Nor Arax è stato un esempio di accoglienza, tollerato, fino alle leggi razziali del 1938, persino dal fascismo. Nel 1926 gli esuli ottennero sei padiglioni su un terreno acquistato dall’Animi in via Capurso, poi diventata via Amendola. Nel 1927 l’Acquedotto pugliese donò una fontana con l’acqua potabile. All’inaugurazione parteciparono autorità istituzionali ed ecclesiastiche. Quella gente, di fede cristiano-ortodossa, faceva capo alla Chiesa Russa, costruita nel rione Carrassi agli inizi del XX secolo con un contributo dello zar Nicola II, in omaggio a San Nicola.
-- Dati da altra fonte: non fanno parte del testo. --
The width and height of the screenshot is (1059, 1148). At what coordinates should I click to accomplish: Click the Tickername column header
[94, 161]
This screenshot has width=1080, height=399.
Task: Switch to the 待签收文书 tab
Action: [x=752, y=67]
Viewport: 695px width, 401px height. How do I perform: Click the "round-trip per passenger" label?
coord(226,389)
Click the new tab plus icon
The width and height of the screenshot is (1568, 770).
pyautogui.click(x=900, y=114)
Dagli armeni i pugliesi impararono l’arte di tessere i tappeti, tanto che quelli prodotti a Bari furono acquistati da re Faruk, da Pio XI, dalla regina Elena e da diversi enti, come Banca d’Italia e Acquedotto. Nel primo Dopoguerra nacquero pure scuole di tessitura.

Oggi la storia dei profughi giunti a Bari è quasi ignota. Come è stato dimenticato che gli armeni in Italia avevano radici da decine di secoli: Nerone invitò il re Tiridate I a Roma nel 66 d.C. per incoronarlo nel Foro. A Bari gli armeni erano arrivati anche durante la riconquista bizantina, negli ultimi decenni del X secolo. Vi furono poi intensi rapporti culturali e commerciali con Venezia, Livorno e Roma. Attualmente in Italia sono poche migliaia e vivono soprattutto a Venezia, Padova, Milano e Roma. E a Bari? Pochissimi, anche se raccolti in una comunità.

Resta però la testimonianza di uno dei racconti di Zanotti Bianco, pubblicati nel volume Tra la perduta gente (1959). Descrive i drammi di alcuni profughi; per esempio, la storia di Santouth, ragazza armena venduta come schiava dai turchi a un vecchio arabo di Mosul, che le fece tatuare sul viso un marchio di proprietà. E ammira la loro laboriosità nel campo barese: «Donne e bimbe lavorano su grandi telai… Forse in questo silenzio si vive di cose morte che soverchiano il presente e si protendono feroci sull’avvenire». Un’affermazione, quest’ultima, che ricorda le condizioni in cui vivono i profughi dei giorni nostri. O, almeno, le ricorda a chi non ha paura di sapere, in questi anni di razzismo spacciato per buon senso.